Это замечательный пример аргументации Константина Леонтьева, который всегда «мыслил образами». Собственной идеологии, тоже образно выраженной, у него еще не было. Но он уже догадывается, что «прекрасного гораздо больше на стороне церкви, монархии, войска, дворянства, неравенства и т. д., чем на стороне современного уравнения в средней буржуазности...» (А. Александров).

В те же годы он говорил: «Не то важно, чтобы театр был похож на жизнь (т. е. «реалистический» театр. — Ю. И.), а важно то, чтобы жизнь была похожа на благородную драму, на величавую трагедию, на красивую оперу.
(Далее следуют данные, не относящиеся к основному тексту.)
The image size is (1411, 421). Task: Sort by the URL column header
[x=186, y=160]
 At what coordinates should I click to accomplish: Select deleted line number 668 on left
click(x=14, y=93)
Смех надо возбуждать только шуточный, легкий, веселый. Но ту серьезную и жалкую трагикомедию (обличительной драматургии. — Ю. И.), которая нынче в моде, надо скорее вытравить из действительности».

И наглядную иллюстрацию к «благородной драме» русской истории он увидел в Петербурге — с Аничкина моста.

А о каком-то участии в политике, хотя бы в плане идеологическом, он еще не помышлял.

Александров говорит, что в начале 60-х гг. Леонтьев «воображал, что стоит только большинству приобрести хороший вкус, эстетический взгляд на жизнь и послушать его проповеди, то жизнь наполнится еще новым, неслыханным разнообразием блага и зла, всяких антитез и всякой поэзии, начиная с идиллии "Старосветских помещиков" и кончая трагизмом народных мятежей!». Эту очень еще наивную «леонтье^щину» того времени Александров сравнивает с позднейшим учением Толстого, который думал, «что стоит большинству захотеть быть моральными, так сейчас же на земле водворится мир, любовь и кроткое счастье...»

Всего же существеннее, что в те годы Леонтьев утверждается в своем исповедании «художественного единобожия» (Александров). Он вменяет себе в обязанность, он считает своим долгом, что надо во что бы ни стало жить поэтической жизнью!